Extracted data
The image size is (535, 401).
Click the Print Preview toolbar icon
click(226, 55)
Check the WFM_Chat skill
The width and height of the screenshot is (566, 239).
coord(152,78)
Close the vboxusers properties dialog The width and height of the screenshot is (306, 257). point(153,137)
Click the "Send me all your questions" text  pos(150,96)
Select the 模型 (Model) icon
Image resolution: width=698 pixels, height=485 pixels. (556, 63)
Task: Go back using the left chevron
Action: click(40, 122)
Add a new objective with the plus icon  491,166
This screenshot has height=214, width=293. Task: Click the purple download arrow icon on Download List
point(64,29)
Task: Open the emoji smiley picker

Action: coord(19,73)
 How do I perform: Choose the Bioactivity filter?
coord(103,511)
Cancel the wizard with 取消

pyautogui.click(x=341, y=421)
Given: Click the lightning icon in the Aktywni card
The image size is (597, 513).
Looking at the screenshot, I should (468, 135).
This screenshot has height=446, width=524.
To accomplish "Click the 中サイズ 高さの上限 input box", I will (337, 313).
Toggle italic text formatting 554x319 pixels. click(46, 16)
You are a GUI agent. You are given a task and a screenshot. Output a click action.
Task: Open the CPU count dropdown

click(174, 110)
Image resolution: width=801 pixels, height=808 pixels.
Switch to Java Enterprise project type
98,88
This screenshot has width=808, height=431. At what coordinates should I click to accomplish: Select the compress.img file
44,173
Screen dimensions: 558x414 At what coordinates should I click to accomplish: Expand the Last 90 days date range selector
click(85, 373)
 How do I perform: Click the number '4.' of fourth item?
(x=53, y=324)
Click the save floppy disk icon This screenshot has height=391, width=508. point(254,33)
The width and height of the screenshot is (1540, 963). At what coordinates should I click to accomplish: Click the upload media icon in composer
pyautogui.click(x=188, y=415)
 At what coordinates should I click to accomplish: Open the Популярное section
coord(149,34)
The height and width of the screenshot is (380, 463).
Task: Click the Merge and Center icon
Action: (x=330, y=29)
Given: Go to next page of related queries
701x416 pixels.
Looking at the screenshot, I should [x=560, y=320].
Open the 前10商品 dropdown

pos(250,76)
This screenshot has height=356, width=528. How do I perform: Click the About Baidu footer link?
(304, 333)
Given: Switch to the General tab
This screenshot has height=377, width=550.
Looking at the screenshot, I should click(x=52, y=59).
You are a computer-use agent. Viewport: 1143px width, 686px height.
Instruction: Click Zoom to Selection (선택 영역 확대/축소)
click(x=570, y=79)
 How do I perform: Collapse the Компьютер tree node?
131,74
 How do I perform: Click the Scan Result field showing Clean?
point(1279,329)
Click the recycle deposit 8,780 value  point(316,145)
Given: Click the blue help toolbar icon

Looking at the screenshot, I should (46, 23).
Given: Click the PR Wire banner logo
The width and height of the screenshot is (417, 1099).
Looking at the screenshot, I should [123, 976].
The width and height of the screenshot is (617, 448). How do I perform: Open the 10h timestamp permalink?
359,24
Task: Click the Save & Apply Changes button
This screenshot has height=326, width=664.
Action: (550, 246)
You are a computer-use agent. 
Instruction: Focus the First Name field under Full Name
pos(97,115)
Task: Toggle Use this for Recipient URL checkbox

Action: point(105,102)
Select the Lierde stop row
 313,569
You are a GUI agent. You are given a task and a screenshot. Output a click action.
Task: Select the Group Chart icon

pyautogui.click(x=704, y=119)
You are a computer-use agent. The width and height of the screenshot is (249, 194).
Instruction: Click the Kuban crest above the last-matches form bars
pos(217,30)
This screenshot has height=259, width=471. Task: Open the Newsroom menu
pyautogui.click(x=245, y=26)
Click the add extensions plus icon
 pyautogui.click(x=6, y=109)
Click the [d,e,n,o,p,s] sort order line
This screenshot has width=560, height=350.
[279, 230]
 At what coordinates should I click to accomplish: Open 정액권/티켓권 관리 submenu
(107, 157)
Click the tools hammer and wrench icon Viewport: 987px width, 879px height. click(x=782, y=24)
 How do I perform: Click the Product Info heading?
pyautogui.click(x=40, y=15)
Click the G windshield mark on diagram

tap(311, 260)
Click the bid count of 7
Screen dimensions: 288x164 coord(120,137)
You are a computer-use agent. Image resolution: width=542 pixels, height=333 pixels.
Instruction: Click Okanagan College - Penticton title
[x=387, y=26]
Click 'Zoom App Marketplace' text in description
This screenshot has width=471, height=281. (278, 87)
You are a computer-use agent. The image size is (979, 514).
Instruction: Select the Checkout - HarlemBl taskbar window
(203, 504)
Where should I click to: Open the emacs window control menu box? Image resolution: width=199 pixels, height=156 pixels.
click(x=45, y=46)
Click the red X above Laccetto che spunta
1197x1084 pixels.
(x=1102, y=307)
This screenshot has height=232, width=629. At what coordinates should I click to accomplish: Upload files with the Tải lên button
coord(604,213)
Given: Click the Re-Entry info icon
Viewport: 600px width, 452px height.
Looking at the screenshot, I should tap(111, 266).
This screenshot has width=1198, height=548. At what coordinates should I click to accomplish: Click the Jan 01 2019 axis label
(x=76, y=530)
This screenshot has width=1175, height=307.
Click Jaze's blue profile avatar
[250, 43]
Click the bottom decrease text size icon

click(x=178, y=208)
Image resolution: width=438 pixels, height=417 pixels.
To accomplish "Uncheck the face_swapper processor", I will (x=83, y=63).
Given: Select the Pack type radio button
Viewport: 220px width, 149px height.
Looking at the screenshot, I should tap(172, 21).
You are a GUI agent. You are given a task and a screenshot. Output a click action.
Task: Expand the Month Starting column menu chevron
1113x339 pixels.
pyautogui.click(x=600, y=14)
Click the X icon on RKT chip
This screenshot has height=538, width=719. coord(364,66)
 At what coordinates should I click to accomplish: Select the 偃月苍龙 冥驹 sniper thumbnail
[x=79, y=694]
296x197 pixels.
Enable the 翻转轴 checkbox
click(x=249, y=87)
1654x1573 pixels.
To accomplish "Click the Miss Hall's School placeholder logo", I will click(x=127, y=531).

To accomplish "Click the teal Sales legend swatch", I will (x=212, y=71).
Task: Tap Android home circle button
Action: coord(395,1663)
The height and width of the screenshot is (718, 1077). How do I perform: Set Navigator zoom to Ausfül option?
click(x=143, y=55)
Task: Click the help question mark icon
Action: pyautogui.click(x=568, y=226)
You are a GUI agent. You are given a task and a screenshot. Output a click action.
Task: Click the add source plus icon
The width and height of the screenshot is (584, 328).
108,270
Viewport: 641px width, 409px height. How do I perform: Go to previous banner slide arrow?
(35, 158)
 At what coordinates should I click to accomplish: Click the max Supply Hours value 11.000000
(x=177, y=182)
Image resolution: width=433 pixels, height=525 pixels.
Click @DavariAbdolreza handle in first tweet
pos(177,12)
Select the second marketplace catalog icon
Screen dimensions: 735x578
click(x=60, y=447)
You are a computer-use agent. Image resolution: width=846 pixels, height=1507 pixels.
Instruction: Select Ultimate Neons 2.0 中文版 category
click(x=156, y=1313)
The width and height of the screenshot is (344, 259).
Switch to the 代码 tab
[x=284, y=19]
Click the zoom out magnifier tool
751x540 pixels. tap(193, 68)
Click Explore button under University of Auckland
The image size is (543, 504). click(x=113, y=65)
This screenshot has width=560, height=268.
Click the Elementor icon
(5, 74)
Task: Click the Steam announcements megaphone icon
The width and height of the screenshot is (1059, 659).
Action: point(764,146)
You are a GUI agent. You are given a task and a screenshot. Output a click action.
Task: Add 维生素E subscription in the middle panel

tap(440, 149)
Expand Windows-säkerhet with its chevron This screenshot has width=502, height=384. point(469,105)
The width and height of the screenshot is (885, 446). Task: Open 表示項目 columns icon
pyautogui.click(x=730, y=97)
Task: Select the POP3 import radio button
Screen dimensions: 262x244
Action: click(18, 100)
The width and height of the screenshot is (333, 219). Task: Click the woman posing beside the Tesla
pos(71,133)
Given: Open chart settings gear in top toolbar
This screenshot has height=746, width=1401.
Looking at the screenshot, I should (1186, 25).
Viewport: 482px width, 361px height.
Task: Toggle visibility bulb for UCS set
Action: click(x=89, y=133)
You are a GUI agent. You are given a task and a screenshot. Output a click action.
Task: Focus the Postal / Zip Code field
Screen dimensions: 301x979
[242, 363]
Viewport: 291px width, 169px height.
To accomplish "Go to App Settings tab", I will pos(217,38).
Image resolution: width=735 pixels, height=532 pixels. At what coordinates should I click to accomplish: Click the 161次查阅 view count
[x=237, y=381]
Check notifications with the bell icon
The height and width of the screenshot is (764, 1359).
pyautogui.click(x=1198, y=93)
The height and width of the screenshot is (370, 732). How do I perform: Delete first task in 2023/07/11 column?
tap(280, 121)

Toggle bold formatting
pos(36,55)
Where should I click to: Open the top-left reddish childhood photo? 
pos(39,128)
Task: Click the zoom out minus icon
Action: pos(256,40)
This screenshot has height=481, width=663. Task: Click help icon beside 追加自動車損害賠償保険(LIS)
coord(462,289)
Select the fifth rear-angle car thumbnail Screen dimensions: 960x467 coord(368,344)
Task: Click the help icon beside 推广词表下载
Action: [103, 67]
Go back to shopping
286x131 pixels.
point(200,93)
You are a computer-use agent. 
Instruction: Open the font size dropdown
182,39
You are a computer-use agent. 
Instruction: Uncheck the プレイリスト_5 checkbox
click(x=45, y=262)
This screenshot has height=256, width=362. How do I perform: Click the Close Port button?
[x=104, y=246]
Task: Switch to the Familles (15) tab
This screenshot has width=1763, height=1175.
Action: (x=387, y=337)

Exercise aim
Above are some records; copy exactly the lines from the one with "This screenshot has width=808, height=431." through the one with "Click the recycle", both included, and no others.

Task result
This screenshot has width=808, height=431. At what coordinates should I click to accomplish: Select the compress.img file
44,173
Screen dimensions: 558x414 At what coordinates should I click to accomplish: Expand the Last 90 days date range selector
click(85, 373)
 How do I perform: Click the number '4.' of fourth item?
(x=53, y=324)
Click the save floppy disk icon This screenshot has height=391, width=508. point(254,33)
The width and height of the screenshot is (1540, 963). At what coordinates should I click to accomplish: Click the upload media icon in composer
pyautogui.click(x=188, y=415)
 At what coordinates should I click to accomplish: Open the Популярное section
coord(149,34)
The height and width of the screenshot is (380, 463).
Task: Click the Merge and Center icon
Action: (x=330, y=29)
Given: Go to next page of related queries
701x416 pixels.
Looking at the screenshot, I should [x=560, y=320].
Open the 前10商品 dropdown

pos(250,76)
This screenshot has height=356, width=528. How do I perform: Click the About Baidu footer link?
(304, 333)
Given: Switch to the General tab
This screenshot has height=377, width=550.
Looking at the screenshot, I should click(x=52, y=59).
You are a computer-use agent. Viewport: 1143px width, 686px height.
Instruction: Click Zoom to Selection (선택 영역 확대/축소)
click(x=570, y=79)
 How do I perform: Collapse the Компьютер tree node?
131,74
 How do I perform: Click the Scan Result field showing Clean?
point(1279,329)
Click the recycle deposit 8,780 value  point(316,145)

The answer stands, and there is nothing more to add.